First-in-dog clinical trial of adoptive transfer of allogeneic canine NK cells. (A) Schema of trial design combining adoptive transfer of PBMC-expanded allogeneic NK cells with palliative radiotherapy (RT). PBMCs were isolated from healthy donor beagle blood 14 days before the scheduled NK cell infusion for each patient. Donor PBMC-expanded NK cells at a dose of 7.5 million cells/kg were injected intravenous in patients on completion of RT. (B) Characteristics of the five total dogs with malignant melanoma that met entry criteria and were enrolled in the trial. Dogs ID 1, 4, and 5 had known lymph node metastasis on enrollment and dog ID 4 had pulmonary metastasis on enrollment. Survival was calculated from initiation of RT to death or humane euthanasia.
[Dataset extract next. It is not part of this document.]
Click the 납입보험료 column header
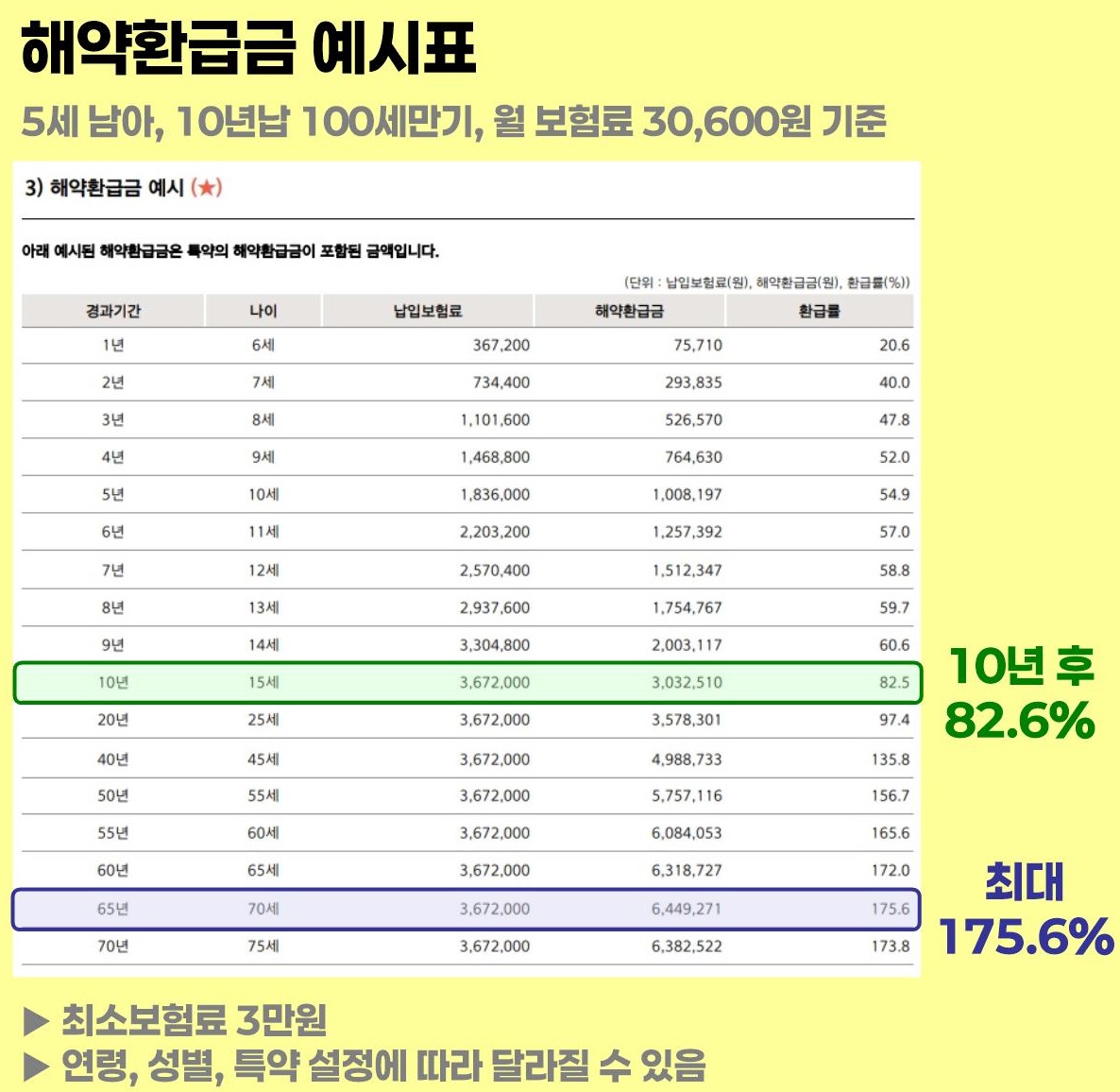Image resolution: width=1120 pixels, height=1092 pixels. (427, 311)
PBMCs were isolated from patients’ whole blood at six timepoint and submitted for 3’-Tag-RNA-seq. (C) Principal component analysis (PCA) of cells color-coded by patient and symbols distinguishing timepoint, demonstrated PBMCs clustered based on the dog they originated from rather than timepoint of treatment. (D) A heatmap depicting log counts per million (logCPM) transformed expression of key NK-related genes shows variation across both patients and treatment. (E) Absolute normalized counts for CD16, KLRB1, NKG2D, and TIGIT were visualized as an aggregate of all patients at each timepoint (box and whiskers, left) and individual values by patient (right). While distinct peaks and trends in expression were recognized, changes between timepoints were not significant for the genes assessed. (F) Samples across timepoints were combined based on donor and compared between the dog with the longest (ID5) and the dog with the shortest (ID1) survival. Induced gene pathways in the dog with the highest survival are depicted as a dot plot of gene ontology (GO) analysis. NK, natural killer; PBMC, peripheral blood mononuclear cell.